Our Bodies, Their Battlefields by Christina Lamb, published by William Collins Books, £10.99

While many war correspondents report on battles or military equipment, Christina Lamb's articles in the Sunday Times often focus on civilians in conflict zones.

In her most recent book, she examines how rape is a weapon of war and its devastating consequences in traditional conservative societies.

She interviews survivors in Bangladesh, Bosnia, Rwanda, the DRC, and Argentina, as wells as women from persecuted minorities such as the Yazidi (Iraq) and the Rohingya (Myanmar).

Two themes emerge: the first is that victims find no sympathy from their families. They bring shame on their community because they did not resist their rapists to the point of death. A girl is only worthwhile in many parts of the world if she has an intact hymen, and a wife is merely property. Once defiled, these survivors are despised because they are thought to bring shame on their families and communities. No one has the empathy to imagine enduring a gang rape, and the natural instinct to survive.

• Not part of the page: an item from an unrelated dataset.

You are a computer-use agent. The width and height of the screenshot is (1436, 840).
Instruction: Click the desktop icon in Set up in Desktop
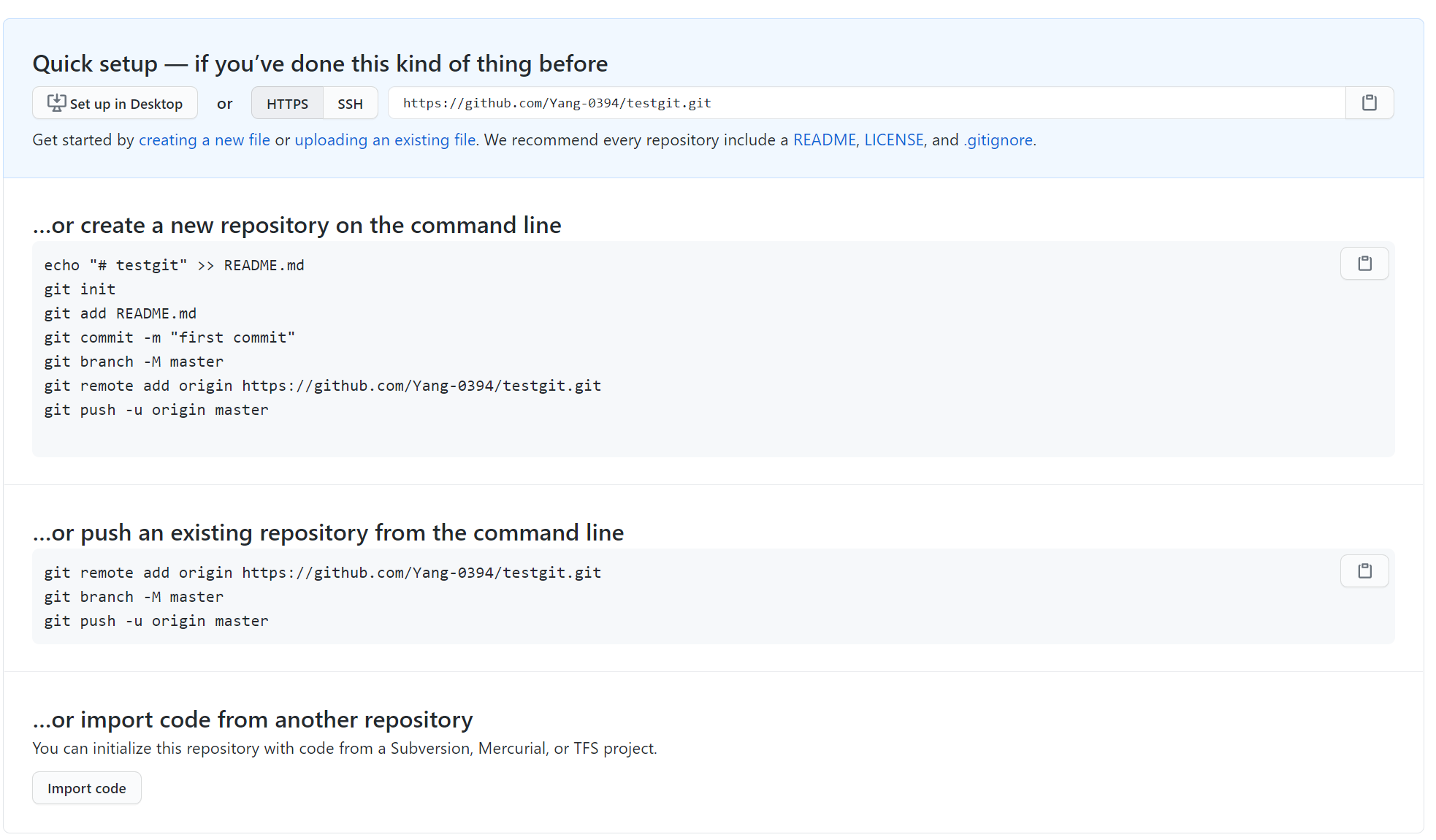56,103
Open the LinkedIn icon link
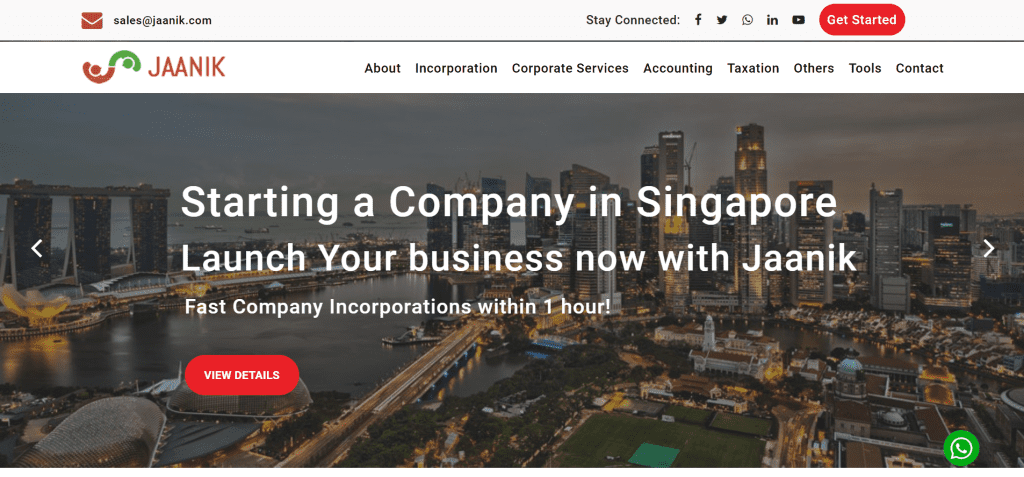 [773, 20]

The other theme is the reluctance of judicial systems to recognise rape as a weapon of war. Thousands of Yazidi women and girls were captured by ISIS, sold many times on Arab and Turkish WhatsApp groups or in Syrian or Iraqi markets, and gang raped continually. Yet Iraqi courts refuse to prosecute ISIS members for rape, saying the victims should be satisfied that jihadists are convicted of terrorism. This denies the victims the recognition that a crime was committed against them, or the possibility of justice. More than 2000 Yazidi women remain in slavery in Turkey, Syria and Iraq, but nothing is done to free them, although their whereabouts are known by the authorities.

Judges often reverse a rape conviction on appeal for technical reasons, not caring about the devastating impact on the brave witnesses who defied cultural norms to testify. Judges in Rwanda openly laughed at victims' stories, and even ICC staff shrugged off the idea of prosecuting because "there was no crime against humanity."

The hardest chapter to read deals with the continuing mass rape of babies, children and women in the Congo. Nobel laureate Dr Denis Mukwege heroically repairs broken bodies despite threats from the corrupt DRC regime, the militias and government soldiers responsible for the violence. War lords wishing to clear a village so they can mine coltan (for your mobile phone) rape their victims in public, instilling terror and causing hundreds of thousands to flee. But there is also a culture that perpetuates the belief that illness such as HIV can be cured by raping an infant.

A member of the provincial parliament in DRC raped 48 babies. His supporters collected the blood, believing it would protect them in battles. When parents complained to the police, the parents were arrested. The West has too much vested in sourcing of minerals to put any pressure on the DRC regime, accepting blatantly false election results in a recent presidential election.

In the UK, only 3.3% of rape reports result in conviction, so we have no grounds to feel smug. Besides the brave women prepared to talk to Lamb, and to make a fuss, knowing they will face appalling treatment, a local hero emerges: William Hague. He was the first foreign minister to suggest that sexual violence deserved attention. He convened a four-day conference in London which raised the profile and fostered solidarity among participants from around the globe. His efforts ten years ago were allowed to wither.

Lamb continues her important work, recently investigating the systematic castration of Ukrainian soldiers by Russians who have been trained to brutalise them.